Is Machine Translation Getting Better over Time?


Yvette Graham
Department of Computing and Information Systems, The University of Melbourne, Victoria 3010, Australia.

Tim Baldwin
Department of Computing and Information Systems, The University of Melbourne, Victoria 3010, Australia.

Alistair Moffat
Department of Computing and Information Systems, The University of Melbourne, Victoria 3010, Australia.

Justin Zobel
Department of Computing and Information Systems, The University of Melbourne, Victoria 3010, Australia.


Status

Proc. Conf. European Assoc. Computational Linguistics, Gothenberg, April 2014, pages 443-451.

Abstract

Recent human evaluation of machine translation has focused on relative preference judgments of translation quality, making it difficult to track longitudinal improvements over time.

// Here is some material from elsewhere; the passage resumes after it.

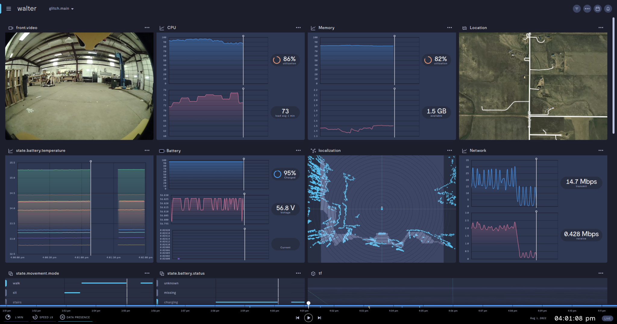Open the Network panel options menu
The height and width of the screenshot is (324, 617).
pyautogui.click(x=601, y=150)
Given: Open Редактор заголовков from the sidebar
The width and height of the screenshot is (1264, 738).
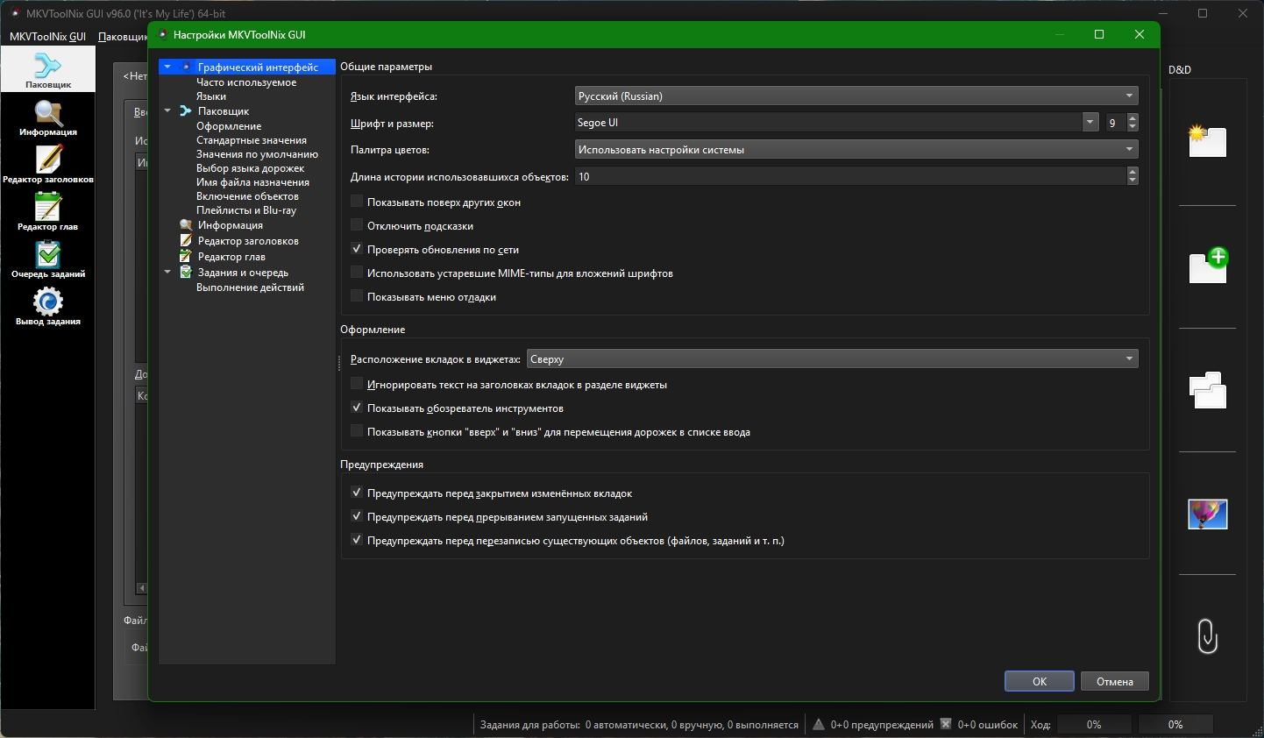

We carry out a large-scale crowd-sourcing experiment to estimate the degree to which state-of-theart performance in machine translation has increased over the past five years. To facilitate longitudinal evaluation, we move away from relative preference judgments and instead ask human judges to provide direct estimates of the quality of individual translations in isolation from alternate outputs. For seven European language pairs, our evaluation estimates an average 10-point improvement to state-of-theart machine translation between 2007 and 2012, with Czech-to-English translation standing out as the language pair achieving most substantial gains. Our method of human evaluation offers an economically feasible and robust means of performing ongoing longitudinal evaluation of machine translation.